Le profil de la victime
Vidadi Isgandarli, âgée de 62 ans, était un ancien procureur azerbaïdjanais. Il avait obtenu en France en 2017 un visa humanitaire, octroyé aux personnes dont la vie ou la sécurité est menacée. Il s’était alors installé dans l’Hexagone avec sa famille. Mais sur sa chaîne YouTube et son blog, il continuait de régulièrement critiquer le régime autoritaire d’Ilham Aliev, président de l’Azerbaïdjan depuis 2003. Vidadi Isgandarli «avait récemment vivement critiqué le président Aliev et son régime», explique ainsi Me Carpentier.
Interview
Le régime de l’autoritaire Ilham Aliev, qui a pour vice-présidente sa propre femme, Mehriban Alieva, est souvent pointé du doigt par les défenseurs des droits de l’homme. L’Azerbaïdjan, ex-république soviétique de quelque 10 millions d’habitants, est aussi habituée aux dernières places des classements des groupes de défense des droits de l’homme.
L’enquête
L’agression du dissident est-elle directement reliée à l’autocrate au pouvoir à Bakou ? «Toutes les pistes restent ouvertes», avance le parquet, qui affirme vouloir exploiter «tout ce qui peut l’être», et notamment les images des caméras de vidéosurveillance. Une autopsie a également été ordonnée. Une nouvelle enquête, cette fois-ci pour meurtre, a été confiée au service interdépartemental de la police judiciaire de Mulhouse.
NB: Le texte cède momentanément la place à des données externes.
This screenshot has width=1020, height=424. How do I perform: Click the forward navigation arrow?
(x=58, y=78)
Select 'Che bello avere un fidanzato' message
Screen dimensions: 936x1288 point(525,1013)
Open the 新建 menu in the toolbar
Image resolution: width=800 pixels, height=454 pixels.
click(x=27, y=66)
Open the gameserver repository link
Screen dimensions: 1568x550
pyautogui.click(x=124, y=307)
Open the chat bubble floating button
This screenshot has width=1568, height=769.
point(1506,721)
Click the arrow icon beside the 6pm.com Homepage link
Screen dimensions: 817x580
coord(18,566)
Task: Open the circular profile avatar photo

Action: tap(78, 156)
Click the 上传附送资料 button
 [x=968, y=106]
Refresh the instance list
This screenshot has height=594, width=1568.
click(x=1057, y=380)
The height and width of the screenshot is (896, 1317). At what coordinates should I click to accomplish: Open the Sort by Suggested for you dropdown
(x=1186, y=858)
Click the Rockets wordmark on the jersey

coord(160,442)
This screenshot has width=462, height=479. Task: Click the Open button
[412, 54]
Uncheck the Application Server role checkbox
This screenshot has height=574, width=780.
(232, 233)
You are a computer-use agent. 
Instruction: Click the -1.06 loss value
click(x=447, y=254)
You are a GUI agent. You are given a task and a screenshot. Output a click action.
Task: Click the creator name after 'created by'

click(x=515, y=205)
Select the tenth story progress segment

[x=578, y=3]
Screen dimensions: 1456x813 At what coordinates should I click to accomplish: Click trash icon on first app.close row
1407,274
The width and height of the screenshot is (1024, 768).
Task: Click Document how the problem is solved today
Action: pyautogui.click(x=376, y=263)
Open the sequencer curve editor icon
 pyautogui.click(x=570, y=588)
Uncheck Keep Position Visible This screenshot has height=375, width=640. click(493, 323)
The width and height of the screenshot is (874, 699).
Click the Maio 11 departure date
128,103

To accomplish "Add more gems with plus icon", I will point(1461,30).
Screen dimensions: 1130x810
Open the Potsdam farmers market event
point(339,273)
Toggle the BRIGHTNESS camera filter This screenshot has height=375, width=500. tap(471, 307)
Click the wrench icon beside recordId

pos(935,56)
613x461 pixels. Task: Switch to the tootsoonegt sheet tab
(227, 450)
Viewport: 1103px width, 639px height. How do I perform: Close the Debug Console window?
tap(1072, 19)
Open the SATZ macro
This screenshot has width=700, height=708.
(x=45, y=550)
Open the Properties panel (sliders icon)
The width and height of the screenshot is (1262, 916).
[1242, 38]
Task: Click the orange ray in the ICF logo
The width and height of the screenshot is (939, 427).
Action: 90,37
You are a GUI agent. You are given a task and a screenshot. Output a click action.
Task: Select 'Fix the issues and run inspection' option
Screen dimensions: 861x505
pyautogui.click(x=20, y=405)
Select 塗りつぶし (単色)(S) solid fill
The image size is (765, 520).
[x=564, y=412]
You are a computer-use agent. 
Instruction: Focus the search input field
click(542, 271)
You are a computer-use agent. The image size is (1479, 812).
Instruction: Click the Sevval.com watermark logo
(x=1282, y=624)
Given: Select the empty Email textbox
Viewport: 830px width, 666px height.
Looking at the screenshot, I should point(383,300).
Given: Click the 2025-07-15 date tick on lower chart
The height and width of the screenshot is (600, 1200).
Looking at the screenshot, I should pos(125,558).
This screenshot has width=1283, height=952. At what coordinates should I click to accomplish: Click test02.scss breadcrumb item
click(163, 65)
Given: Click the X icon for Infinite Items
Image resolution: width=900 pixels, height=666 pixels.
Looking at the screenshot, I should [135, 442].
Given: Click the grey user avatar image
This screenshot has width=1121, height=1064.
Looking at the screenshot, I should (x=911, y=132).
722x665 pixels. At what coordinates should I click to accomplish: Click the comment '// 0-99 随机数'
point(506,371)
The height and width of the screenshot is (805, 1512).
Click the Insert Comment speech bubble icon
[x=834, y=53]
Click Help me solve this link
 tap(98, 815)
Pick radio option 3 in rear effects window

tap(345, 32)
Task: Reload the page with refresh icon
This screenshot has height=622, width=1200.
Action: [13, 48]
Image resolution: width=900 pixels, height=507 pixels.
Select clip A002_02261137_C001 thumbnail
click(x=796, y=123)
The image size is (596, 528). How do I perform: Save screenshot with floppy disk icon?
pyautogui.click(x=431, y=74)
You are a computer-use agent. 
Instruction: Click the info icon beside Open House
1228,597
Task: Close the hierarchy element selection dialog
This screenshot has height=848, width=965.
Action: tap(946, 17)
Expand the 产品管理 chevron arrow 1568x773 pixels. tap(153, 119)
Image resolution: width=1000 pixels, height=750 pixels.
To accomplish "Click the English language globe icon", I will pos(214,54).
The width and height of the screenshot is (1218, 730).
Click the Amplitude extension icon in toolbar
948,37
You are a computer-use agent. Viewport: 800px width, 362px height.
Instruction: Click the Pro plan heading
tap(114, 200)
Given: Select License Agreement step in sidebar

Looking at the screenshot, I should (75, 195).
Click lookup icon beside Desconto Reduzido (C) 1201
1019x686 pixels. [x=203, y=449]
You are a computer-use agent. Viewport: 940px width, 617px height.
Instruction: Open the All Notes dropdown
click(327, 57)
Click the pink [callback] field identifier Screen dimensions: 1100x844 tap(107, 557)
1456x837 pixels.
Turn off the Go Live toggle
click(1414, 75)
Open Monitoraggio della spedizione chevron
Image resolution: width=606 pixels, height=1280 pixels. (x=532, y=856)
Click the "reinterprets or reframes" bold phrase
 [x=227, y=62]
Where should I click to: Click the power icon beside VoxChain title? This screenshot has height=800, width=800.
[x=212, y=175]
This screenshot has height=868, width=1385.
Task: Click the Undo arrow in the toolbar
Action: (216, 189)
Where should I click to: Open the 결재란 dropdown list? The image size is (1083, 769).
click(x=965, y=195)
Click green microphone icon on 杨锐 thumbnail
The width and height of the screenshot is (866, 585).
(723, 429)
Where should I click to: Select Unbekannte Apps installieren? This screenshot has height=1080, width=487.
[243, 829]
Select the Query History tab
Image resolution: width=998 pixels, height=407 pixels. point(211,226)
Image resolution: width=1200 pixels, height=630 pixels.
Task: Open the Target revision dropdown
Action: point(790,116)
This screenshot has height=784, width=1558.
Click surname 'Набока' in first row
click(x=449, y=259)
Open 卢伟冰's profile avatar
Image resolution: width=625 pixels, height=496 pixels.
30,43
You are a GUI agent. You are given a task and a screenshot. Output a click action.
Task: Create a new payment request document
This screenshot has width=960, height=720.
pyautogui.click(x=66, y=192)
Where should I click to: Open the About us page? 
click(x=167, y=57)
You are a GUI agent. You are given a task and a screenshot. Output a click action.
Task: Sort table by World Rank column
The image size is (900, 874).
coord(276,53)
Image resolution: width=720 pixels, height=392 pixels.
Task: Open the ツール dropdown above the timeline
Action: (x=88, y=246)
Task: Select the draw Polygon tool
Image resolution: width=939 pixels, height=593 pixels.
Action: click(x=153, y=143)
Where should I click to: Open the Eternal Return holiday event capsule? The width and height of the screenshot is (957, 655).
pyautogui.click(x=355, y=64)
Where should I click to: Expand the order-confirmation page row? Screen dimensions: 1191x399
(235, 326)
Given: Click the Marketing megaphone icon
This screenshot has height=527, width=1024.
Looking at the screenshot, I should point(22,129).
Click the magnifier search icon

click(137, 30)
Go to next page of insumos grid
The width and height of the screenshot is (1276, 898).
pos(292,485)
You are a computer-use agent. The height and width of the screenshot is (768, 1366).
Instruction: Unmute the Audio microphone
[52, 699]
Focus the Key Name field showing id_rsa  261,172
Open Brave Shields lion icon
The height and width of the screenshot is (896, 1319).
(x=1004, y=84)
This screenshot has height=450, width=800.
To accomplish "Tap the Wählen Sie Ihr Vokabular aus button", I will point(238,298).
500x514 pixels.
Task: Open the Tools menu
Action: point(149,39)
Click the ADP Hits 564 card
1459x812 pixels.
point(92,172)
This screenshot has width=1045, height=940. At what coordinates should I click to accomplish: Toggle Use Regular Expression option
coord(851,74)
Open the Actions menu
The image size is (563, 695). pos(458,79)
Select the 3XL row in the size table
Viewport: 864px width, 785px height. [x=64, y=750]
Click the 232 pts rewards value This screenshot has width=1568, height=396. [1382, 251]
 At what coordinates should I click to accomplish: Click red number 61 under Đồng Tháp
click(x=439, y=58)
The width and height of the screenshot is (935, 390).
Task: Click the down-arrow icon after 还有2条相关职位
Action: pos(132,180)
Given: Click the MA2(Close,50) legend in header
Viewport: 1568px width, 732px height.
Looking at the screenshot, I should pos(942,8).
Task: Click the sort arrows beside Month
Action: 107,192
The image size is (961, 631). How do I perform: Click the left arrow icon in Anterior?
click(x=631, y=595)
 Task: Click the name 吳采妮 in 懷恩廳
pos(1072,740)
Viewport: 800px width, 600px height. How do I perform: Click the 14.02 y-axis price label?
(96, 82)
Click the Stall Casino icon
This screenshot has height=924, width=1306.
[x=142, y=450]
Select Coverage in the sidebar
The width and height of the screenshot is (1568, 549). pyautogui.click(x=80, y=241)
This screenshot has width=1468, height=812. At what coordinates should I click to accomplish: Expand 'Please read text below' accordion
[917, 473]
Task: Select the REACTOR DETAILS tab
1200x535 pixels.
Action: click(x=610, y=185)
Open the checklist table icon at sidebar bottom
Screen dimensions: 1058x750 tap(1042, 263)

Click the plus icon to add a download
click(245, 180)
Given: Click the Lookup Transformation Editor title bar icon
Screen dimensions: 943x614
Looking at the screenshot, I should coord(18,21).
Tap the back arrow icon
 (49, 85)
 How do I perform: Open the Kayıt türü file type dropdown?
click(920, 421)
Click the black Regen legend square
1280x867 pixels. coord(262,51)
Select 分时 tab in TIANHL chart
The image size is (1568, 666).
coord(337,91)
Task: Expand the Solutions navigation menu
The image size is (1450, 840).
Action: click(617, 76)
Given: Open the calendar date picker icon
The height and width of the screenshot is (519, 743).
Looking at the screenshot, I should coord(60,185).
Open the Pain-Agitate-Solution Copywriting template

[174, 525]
Le dissident avait par ailleurs déjà été victime d’une agression à Mulhouse en 2022. A l’époque, il avait été «victime de jets de pierre», explique le parquet. Ses agresseurs avaient été interpellés et avaient fait l’objet d’une ordonnance pénale. Mais le parquet n’avait pas relevé de dimension politique affirmant qu’il «avait été pris à partie par des jeunes du quartier parce que, selon les agresseurs, il harcelait une jeune femme. L’enquête de police avait conclu à un simple différend de quartier.»
Un autre opposant déjà attaqué plusieurs fois
Le meurtre de Vidadi Isgandarli fait écho à des précédents. Un autre opposant au régime au pouvoir en Azerbaïdjan, Mahammad Mirzali, lui aussi réfugié en France, «avait survécu miraculeusement à trois tentatives d’assassinat effectuées en France et organisées par l’Azerbaijan», explique Me Carpentier, également avocat du dissident. La dernière d’entre elles est survenue à Nantes en juin 2022. «Son seul tort aura été de critiquer un régime autoritaire et kleptocratique. Les auteurs ont été identifiés par la justice française et seront jugés dans les mois à venir, mais les donneurs d’ordre n’ont pas été inquiétés», a-t-il poursuivi. «Mahammad Mirzali dénonce l’impunité des plus hautes autorités de Bakou et leur volonté de faire régner la violence sur le territoire français», renseigne encore ses avocats.
A lire aussi
Dans un article de Ouest-France paru mardi, Mahammad Mirzali se demande «jusqu’à quand la France acceptera de voir l’Azerbaïdjan attaquer des personnes sur son sol. Ce régime fait régner la violence». Et l’activiste de poursuivre : «Cela faisait trois semaines que Vidadi se sentait menacé. C’est ce que j’ai vécu moi-même… Cela ravive mes plus grandes peurs. Quand j’ai appris ça ce mardi, je me suis littéralement effondré. Ils peuvent frapper à tout moment.»
De son côté, Amnesty International exhorte «les autorités françaises à examiner tous les mobiles possibles» pour le meurtre de Vidadi Isgandarli, et «notamment ses critiques contre le président et le gouvernement azerbaïdjanais, qui étaient les raisons l’ayant poussé à s’exiler». Natalia Nozadze, chercheuse pour la région du Sud-Caucase au sein de l’ONG, ajoute : «C’est la deuxième fois ces dernières années qu’un Azerbaïdjanais vivant en exil en France est victime d’une attaque au couteau […] Le monde doit savoir qui est responsable de ces agressions contre des émigrés azerbaïdjanais sur le sol français et des mesures doivent être prises pour empêcher que cela ne se reproduise.»